Sometimes I don’t have the time or energy for all that. I confess, more and more I’ve found myself checking the same apps over and over on my phone. Although in the moment I get the same sense of detachment and escape, it leaves me feeling somewhat empty. It’s the same with other too-easy escapes, like a cracking a beer to ease the stress at the end of a hard day.
Some ways to escape are more nourishing than others.
In an attempt to replace escaping into my phone, I picked up my kid’s Kendama, a wooden Japanese skill toy. It’s essentially a cup and ball game, though more than that. I suspect it even improved my piano playing though some kind of common hand-eye coordination pathway. More importantly, I didn’t get that empty feeling afterwards.
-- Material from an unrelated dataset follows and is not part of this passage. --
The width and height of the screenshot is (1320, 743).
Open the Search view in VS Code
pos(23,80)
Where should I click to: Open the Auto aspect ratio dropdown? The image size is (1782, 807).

Why?
Lost in these thoughts, I serendipitously caught a CBC’s White Coat Black Art interview with Dr. Jud Brewer, author of Unwinding Anxiety, on my car radio. Brewer talked about the brain’s “default mode network.” Related to thinking of the self, it is activated by worry as well as bad habits and comparison. He describes some rewards as contractive as opposed to expansive, such as receiving likes on social media, drinking alcohol, or checking the phone repeatedly—the same activities people commonly use to escape today. Contraction catches us in an unsatisfying loop, while with expansion we break free and experience greater or lasting rewards. Interestingly, the default mode network can be deactivated during meditation. This all seemed connected to what was already on my mind.
Luckily, he recommended a better reward, one that was expansive. He called it the “bigger, better offer.” Replace vapid, fleeting rewards with either curiosity or kindness. Curiosity reconnects us to our feelings and sensations, essentially the opposite of dissociation. Kindness can be for others or ourselves, and is fulfilling.
This answer was both simple and comforting. While reading What Happened to You, I couldn’t help but wonder if my aptitude for controlled dissociation developed purely from practice, or was it somehow jumpstarted by a trauma-imposed dissociation from the past. Suddenly, I realized it doesn’t matter. When confronted with stress, I have a lot of tools in my toolbelt: meditation, flow, books, curiosity, kindness, or simply daydreaming. It just takes a little mindfulness.
It always seems to come down to that, doesn’t it?
At the end of a long day, if I’m too tired for all that, I can still have a beer.
Do you escape to unwind? What are your favourite ways?